Saved entries

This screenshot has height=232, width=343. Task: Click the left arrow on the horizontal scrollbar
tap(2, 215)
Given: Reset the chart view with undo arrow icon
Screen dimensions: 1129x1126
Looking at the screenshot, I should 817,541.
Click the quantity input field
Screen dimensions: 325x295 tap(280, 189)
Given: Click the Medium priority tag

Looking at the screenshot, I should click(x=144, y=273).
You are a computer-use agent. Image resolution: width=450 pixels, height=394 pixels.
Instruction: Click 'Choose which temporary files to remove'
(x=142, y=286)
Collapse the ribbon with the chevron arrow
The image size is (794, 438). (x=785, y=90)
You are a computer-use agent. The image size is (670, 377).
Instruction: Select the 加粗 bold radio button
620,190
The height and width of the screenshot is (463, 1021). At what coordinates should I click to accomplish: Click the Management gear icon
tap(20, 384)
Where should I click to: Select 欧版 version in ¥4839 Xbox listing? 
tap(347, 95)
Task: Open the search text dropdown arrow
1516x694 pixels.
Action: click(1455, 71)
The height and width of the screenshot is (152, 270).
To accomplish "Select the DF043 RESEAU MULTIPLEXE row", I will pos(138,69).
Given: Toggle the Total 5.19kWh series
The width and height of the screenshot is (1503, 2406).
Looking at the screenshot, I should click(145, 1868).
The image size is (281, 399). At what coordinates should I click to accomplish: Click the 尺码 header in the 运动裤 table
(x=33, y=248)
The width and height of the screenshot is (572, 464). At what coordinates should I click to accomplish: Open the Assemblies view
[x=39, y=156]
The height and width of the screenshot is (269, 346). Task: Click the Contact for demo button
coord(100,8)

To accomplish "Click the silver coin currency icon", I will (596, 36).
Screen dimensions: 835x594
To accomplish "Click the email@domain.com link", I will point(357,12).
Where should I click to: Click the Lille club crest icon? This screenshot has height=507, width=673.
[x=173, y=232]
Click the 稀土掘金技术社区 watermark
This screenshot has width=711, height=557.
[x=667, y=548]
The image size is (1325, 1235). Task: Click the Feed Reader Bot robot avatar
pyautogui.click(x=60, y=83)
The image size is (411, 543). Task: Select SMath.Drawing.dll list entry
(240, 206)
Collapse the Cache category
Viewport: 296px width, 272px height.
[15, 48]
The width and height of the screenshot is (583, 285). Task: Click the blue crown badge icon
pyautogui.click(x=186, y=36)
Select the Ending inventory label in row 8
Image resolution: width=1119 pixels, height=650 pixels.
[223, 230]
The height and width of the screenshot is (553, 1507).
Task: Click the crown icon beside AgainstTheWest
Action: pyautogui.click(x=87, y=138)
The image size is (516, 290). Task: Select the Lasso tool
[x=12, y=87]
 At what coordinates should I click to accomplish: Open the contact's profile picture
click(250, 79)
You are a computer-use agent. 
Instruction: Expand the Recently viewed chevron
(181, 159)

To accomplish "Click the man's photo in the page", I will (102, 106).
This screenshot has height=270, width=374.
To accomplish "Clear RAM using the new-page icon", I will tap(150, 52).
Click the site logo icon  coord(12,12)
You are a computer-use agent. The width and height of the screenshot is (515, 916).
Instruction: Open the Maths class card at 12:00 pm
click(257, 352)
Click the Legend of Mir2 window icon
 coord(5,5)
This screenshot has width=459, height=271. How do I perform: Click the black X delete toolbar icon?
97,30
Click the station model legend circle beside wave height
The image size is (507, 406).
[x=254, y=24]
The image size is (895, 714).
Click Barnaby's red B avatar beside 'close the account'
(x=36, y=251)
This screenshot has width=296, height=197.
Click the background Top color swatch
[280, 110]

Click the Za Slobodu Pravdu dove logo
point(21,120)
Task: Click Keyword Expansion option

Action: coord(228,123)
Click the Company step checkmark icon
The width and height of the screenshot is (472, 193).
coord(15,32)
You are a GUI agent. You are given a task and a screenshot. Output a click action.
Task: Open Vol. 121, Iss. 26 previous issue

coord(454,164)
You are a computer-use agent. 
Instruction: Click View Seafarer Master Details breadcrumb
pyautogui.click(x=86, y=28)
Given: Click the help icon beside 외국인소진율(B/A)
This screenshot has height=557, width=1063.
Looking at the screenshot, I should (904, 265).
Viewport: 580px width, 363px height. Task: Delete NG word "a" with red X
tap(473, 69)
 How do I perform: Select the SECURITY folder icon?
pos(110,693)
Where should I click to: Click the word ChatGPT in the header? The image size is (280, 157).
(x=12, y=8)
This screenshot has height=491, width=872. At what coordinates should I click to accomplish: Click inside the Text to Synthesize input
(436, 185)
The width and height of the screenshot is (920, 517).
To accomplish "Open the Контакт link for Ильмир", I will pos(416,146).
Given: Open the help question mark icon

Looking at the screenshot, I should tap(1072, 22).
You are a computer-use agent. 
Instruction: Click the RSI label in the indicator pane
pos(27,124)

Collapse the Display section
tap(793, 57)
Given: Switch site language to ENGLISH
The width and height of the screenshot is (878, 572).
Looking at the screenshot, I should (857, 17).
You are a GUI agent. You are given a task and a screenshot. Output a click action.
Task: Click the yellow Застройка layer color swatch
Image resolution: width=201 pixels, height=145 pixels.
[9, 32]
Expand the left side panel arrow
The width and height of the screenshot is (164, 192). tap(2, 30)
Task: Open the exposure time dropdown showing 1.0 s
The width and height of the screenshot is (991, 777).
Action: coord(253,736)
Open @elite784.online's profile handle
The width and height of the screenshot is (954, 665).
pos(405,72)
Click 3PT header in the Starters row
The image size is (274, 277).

# WORK INSTRUCTIONS:
For this task, write out exactly the lines of the entries above, starting at the line with "Instruction: Expand the" and ending at the line with "The image size is (895, 714).", both included, and no others.

# ANSWER TO THIS EXERCISE:
Instruction: Expand the Recently viewed chevron
(181, 159)

To accomplish "Click the man's photo in the page", I will (102, 106).
This screenshot has height=270, width=374.
To accomplish "Clear RAM using the new-page icon", I will tap(150, 52).
Click the site logo icon  coord(12,12)
You are a computer-use agent. The width and height of the screenshot is (515, 916).
Instruction: Open the Maths class card at 12:00 pm
click(257, 352)
Click the Legend of Mir2 window icon
 coord(5,5)
This screenshot has width=459, height=271. How do I perform: Click the black X delete toolbar icon?
97,30
Click the station model legend circle beside wave height
The image size is (507, 406).
[x=254, y=24]
The image size is (895, 714).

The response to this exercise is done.